Exercise instructions »
Repeat the material word for word, starting at the line containing "Given: Open Russia VACs link for Novosibirsk" and ending at the line containing "point(145,536)", including both of those lines.

— Begin Input data —

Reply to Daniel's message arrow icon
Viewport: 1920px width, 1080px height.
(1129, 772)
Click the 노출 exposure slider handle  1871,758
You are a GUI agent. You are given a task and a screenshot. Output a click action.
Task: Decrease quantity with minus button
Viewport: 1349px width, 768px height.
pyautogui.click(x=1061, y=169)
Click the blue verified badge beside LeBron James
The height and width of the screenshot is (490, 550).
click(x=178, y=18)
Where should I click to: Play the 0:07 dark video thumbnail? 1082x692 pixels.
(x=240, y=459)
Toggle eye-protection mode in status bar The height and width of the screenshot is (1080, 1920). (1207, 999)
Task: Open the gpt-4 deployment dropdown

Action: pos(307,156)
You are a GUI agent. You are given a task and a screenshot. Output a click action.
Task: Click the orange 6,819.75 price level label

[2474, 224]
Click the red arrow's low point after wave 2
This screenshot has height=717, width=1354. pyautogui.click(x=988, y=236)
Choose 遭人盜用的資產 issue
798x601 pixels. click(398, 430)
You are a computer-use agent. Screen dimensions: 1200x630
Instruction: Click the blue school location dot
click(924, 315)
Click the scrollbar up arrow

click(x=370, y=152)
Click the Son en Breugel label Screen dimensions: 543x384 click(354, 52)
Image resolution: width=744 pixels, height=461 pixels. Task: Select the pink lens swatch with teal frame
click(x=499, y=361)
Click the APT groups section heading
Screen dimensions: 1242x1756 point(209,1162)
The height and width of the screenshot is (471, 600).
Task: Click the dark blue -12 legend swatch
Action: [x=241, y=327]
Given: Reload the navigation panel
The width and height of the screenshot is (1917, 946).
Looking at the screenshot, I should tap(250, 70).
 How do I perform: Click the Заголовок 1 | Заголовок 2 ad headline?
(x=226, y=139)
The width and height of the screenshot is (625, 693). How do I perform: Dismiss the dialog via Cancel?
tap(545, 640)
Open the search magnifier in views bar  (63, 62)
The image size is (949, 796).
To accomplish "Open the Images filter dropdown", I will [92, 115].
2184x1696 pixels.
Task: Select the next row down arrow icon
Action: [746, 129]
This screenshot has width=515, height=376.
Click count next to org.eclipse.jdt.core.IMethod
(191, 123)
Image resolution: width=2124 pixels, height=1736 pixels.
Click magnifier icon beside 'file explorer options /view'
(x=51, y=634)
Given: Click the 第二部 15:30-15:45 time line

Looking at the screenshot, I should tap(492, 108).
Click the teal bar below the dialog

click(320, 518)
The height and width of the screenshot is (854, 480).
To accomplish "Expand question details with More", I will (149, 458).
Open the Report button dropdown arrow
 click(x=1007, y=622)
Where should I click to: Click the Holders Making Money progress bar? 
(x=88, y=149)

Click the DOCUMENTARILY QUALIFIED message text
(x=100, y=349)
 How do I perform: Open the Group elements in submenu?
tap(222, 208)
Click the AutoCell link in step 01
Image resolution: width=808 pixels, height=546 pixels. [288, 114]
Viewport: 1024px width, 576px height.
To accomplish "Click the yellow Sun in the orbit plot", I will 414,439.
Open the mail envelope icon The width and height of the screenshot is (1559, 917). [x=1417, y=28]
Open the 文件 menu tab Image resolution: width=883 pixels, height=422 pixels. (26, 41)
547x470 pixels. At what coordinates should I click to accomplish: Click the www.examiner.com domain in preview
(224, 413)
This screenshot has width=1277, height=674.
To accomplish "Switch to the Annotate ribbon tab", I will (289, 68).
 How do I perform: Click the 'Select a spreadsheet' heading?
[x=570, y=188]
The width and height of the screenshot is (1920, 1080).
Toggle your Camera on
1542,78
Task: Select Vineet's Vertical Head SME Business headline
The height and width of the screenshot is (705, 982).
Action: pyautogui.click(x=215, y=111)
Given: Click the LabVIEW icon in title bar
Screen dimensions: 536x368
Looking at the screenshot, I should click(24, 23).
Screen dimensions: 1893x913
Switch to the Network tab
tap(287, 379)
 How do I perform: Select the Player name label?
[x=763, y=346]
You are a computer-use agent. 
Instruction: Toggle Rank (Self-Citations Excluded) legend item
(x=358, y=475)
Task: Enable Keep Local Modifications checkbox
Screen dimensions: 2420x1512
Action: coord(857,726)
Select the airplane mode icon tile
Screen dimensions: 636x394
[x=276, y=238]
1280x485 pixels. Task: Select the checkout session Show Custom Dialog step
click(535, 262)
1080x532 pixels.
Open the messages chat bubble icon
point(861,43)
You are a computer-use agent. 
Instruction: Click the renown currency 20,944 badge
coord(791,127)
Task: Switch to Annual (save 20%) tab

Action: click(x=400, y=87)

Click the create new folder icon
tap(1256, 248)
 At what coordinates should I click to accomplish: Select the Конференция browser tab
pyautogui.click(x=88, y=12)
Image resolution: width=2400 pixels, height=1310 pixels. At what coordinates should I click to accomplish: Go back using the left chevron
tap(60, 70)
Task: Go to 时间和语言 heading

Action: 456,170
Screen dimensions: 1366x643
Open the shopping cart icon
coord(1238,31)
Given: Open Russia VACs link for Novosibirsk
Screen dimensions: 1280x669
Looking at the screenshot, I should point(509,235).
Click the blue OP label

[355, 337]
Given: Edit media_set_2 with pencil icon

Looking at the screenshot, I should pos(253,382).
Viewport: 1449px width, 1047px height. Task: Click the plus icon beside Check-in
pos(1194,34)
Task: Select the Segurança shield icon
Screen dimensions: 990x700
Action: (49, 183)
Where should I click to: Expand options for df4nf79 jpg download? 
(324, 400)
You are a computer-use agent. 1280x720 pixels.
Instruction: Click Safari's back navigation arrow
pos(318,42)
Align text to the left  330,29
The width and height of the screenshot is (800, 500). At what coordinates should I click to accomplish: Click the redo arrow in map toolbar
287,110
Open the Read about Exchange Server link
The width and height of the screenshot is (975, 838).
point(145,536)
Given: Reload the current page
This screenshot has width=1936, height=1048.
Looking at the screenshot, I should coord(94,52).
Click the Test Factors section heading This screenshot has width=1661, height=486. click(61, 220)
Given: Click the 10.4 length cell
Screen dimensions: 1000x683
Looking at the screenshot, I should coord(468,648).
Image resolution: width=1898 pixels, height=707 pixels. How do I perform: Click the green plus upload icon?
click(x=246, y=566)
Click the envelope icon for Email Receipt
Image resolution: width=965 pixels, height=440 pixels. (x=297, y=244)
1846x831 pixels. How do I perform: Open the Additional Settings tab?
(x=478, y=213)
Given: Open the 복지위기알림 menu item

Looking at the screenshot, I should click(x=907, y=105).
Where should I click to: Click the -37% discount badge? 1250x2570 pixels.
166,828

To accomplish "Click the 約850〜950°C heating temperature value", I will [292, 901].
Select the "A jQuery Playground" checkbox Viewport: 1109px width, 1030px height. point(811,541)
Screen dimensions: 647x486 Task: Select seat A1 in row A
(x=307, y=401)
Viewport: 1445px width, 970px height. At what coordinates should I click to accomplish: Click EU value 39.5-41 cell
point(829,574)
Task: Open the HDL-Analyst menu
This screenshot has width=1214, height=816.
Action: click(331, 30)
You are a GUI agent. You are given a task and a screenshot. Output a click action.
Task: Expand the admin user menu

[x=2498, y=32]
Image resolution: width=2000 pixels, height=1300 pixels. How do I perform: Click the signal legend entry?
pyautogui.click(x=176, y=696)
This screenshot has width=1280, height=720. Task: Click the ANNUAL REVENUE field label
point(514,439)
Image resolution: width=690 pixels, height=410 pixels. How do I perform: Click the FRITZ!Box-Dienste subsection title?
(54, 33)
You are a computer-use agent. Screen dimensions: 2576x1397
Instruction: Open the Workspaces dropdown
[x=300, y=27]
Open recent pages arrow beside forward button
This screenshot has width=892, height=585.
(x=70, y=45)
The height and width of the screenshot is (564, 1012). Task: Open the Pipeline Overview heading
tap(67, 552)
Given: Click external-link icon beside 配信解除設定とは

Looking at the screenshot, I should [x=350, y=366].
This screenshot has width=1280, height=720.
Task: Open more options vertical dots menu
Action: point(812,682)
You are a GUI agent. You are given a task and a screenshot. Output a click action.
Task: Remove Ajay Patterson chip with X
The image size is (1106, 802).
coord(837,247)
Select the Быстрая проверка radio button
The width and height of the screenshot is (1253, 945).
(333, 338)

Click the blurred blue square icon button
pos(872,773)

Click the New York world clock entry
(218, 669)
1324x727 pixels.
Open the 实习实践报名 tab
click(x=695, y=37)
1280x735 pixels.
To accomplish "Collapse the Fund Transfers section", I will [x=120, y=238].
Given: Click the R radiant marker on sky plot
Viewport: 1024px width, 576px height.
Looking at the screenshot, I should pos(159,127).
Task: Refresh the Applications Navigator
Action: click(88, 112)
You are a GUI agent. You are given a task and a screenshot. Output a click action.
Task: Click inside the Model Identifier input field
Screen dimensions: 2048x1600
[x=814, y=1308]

— End Input data —

Exercise solution »
Given: Open Russia VACs link for Novosibirsk
Screen dimensions: 1280x669
Looking at the screenshot, I should point(509,235).
Click the blue OP label

[355, 337]
Given: Edit media_set_2 with pencil icon

Looking at the screenshot, I should pos(253,382).
Viewport: 1449px width, 1047px height. Task: Click the plus icon beside Check-in
pos(1194,34)
Task: Select the Segurança shield icon
Screen dimensions: 990x700
Action: (49, 183)
Where should I click to: Expand options for df4nf79 jpg download? 
(324, 400)
You are a computer-use agent. 1280x720 pixels.
Instruction: Click Safari's back navigation arrow
pos(318,42)
Align text to the left  330,29
The width and height of the screenshot is (800, 500). At what coordinates should I click to accomplish: Click the redo arrow in map toolbar
287,110
Open the Read about Exchange Server link
The width and height of the screenshot is (975, 838).
point(145,536)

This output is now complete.